CHICAGO -- Freddie Freeman had just gotten back into a game for the first time on Friday night when he nearly got hurt again.

After missing the final game before the All-Star break plus sitting out the All-Star Game because of a jammed left thumb, Freeman didn't start in Friday night's 6-4 win against the White Sox. He entered the game in the eighth inning as a defensive replacement for Joey Terdoslavich and wound up in a collision with 6-foot-6, 285-pound Adam Dunn on a close play at first for the inning's second out.

"It was just one of those plays," Freeman said. "I'm right in the baseline, so I knew I was going to probably be getting hit, but I just had to make that pick. I'll take the brunt of [the blame for] it."

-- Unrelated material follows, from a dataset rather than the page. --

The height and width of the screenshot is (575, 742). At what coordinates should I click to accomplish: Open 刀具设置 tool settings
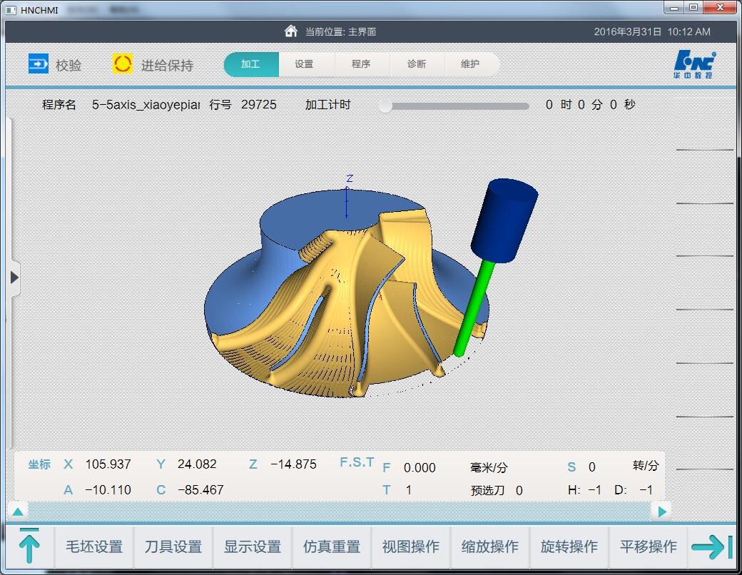point(173,547)
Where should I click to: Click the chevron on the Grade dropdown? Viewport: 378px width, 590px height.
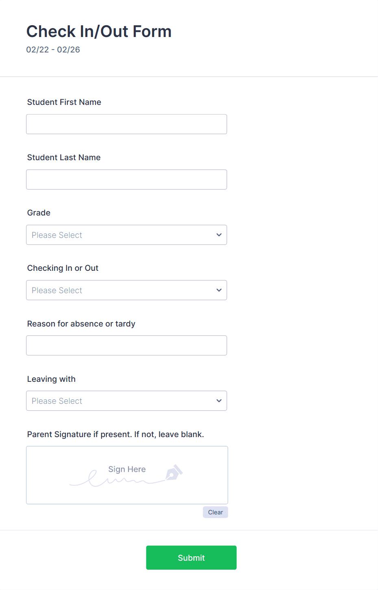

He also appeared to take Dunn's knee in his back during the collision, which sent Freeman and Dunn tumbling to the ground after the out was recorded. The initial fear was about his jammed thumb, but Freeman -- who started at first on Saturday afternoon -- said he's fine. He didn't even check it afterward.

"Nope, if I'm out there, I'm not even going to think about it," Freeman said. "That's where I'm at right now. I feel great. It's not 100 percent and I don't think it's going to be 100 percent, but it's good enough to play through it."

Considering nobody got hurt on the play, the 6-foot-5, 225-pound Freeman was able to joke about it a day later.

"Of course [it happened on] the first play … but we're all good," he said. "I look in the dugout and I see Bubba [athletic trainer Jeff Porter] and just his face is like a ghost went across his face, like, 'Of course that would happen,' but Adam's OK. I made sure he was fine, because you know he's going to take the brunt of it -- because I'm so big. He's a huge man. He just asked if I was all right and I asked if he was OK, because he fell, too."

Brian Hedger is a contributor to MLB.com.